Over the past two years, the number of travel apps has surged along with mobile’s popularity. Last year, an estimated 17,000 travel apps crammed the virtual shelves; The Washington Post’s Travel section receives at least a dozen pitches for new products a week, many uber-specific. Sample: “Crystal Cruises has created an iPhone app to help travelers literally and figuratively share custom postcard images of their journeys via social media, e-mail and even snail mail.”
“There definitely is an overwhelming number of apps out there,” said Amanda Harary Cohen, a New York University senior majoring in hotel and tourism management, “but I appreciate that. When large or even start-up companies don’t have apps, it’s hard to take them as seriously. Everyone is going mobile.”
Among the everyones are higher-income households. In a 2012 study by the Luxury Institute, which looks at the consumer habits of the well-off, travel was the third most popular category of apps, with almost as many downloads as weather and news.
“Mobile travel is extremely important,” said Luxury Institute chief executive Milton Pedraza, “because travel is an experience, not just a widget.”
With plenty of free and inexpensive options, however, budget and mid-range travelers are becoming app-oholics, too. A PhoCusWright study from January, for example, found that more than a quarter of nearly 1,950 travelers had purchased a travel product on a mobile Web site or app. Of all app bookings, hotels ranked first, followed by such ancillary items as rental cars and airport transfers.

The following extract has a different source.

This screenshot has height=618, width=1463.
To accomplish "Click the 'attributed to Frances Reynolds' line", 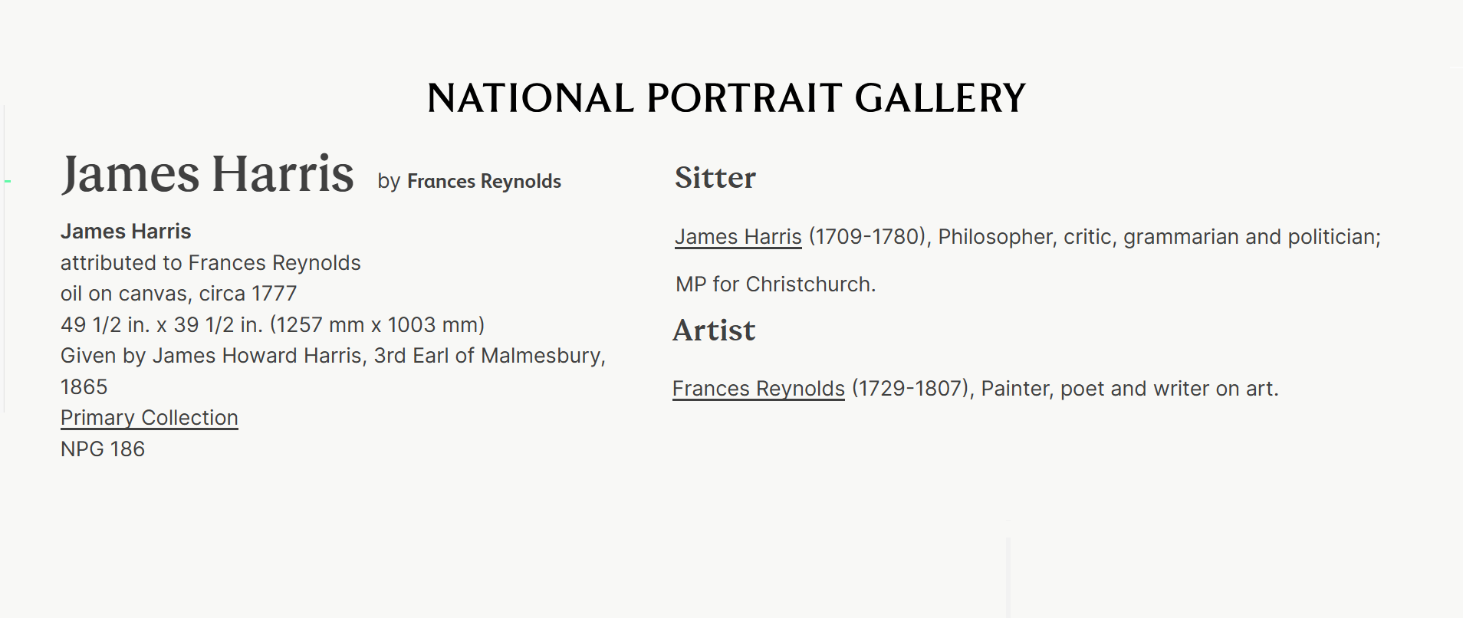I will pyautogui.click(x=211, y=263).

The trend switches, however, when air is involved. Most folks rely on flight-related apps for “disruption management,” such as checking arrival times and monitoring delays. Rose said that most people research and reserve flights the old-fashioned way, on computers. Yet the consultant predicts that Americans will spend $8 billion on travel app bookings by 2013, a sharp rise from $2.6 billion in 2011. Air might not be a holdout for long.
“Apps are in the early stage,” Pedraza said. “There are a lot of irrelevant apps. But as the quality gets better, we’ll see many more people using them. The day will come.”
Despite the glut, some of the more utilitarian apps have broken through the crowded marketplace, creating a more efficient and better informed traveler. Among the tools in heavy rotation: navigation, weather and itinerary organizers such as TripIt.
“Get the basic utilities — aggregate apps, currency changers, time zones,” said Keith Bellows, editor of National Geographic Traveler. “The granular of travel — trail maps, best surfing spots — is up to your own predilection.”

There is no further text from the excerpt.